De voir deux gentlemen du Service Civil de Sa Majesté au Bengale en discuter ainsi un troisième, également de ce service, et de plus homme cultivé et affable, cela vous paraît sans doute singulier et attristant. Mais écoutez par ailleurs le jargon sans artifice du mullah aveugle de Jagai, le prêtre des Khusru Kheyl, assis sur un roc dominant la frontière. Cinq ans plus tôt, un obus tiré au hasard par une batterie de canons rayés avait projeté de la terre à la figure du mullah, en train de mener une charge de Ghazis contre une demi-douzaine de baïonnettes britanniques. C’est ainsi qu’il était devenu aveugle, et il n’en haïssait pas moins les Anglais pour ce petit accident.

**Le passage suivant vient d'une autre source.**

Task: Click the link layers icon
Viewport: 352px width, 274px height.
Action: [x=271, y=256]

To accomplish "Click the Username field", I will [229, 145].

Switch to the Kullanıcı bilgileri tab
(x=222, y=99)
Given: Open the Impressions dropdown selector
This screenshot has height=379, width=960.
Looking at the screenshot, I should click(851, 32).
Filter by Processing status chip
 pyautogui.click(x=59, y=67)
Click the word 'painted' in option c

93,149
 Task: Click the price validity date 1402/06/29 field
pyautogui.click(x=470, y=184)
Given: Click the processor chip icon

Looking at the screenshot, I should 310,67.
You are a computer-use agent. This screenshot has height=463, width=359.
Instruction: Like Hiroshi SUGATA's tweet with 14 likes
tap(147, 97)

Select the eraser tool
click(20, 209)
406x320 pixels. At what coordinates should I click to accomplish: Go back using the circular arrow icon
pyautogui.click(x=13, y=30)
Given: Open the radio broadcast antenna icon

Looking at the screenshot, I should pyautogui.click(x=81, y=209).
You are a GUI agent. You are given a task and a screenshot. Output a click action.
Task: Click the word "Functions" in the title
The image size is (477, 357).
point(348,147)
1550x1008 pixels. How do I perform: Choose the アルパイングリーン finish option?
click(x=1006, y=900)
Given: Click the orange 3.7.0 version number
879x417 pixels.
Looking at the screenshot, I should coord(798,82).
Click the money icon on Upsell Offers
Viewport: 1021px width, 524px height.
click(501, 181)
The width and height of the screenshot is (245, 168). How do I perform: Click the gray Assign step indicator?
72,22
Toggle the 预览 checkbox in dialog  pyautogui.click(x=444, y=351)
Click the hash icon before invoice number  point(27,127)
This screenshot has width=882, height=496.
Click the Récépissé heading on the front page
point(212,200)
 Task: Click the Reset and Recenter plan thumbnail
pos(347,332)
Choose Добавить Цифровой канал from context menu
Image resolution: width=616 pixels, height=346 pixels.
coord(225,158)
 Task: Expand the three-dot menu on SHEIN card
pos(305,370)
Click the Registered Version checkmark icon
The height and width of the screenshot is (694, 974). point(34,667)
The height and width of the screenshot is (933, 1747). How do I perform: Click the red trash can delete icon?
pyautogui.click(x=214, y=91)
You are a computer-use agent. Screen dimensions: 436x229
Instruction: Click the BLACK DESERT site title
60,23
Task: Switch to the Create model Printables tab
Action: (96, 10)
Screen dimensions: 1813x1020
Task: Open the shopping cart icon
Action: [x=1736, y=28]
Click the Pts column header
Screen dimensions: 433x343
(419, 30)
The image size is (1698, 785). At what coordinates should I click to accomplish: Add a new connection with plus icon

Yardley-Orde savait sa déchéance, et l’en avait maintes fois raillé.

— Chiens que vous êtes ! disait le mullah aveugle aux gens de la tribu qui l’écoutaient réunis autour du feu. Chiens fouettés ! Parce que vous obéissiez à Orde sahib, l’appeliez votre père et vous conduisiez comme ses enfants, le gouvernement britannique vous montre quel cas il fait de vous. Orde sahib, vous le savez, est mort.

— Aïe ! aïe ! aïe ! firent une demi-douzaine de voix.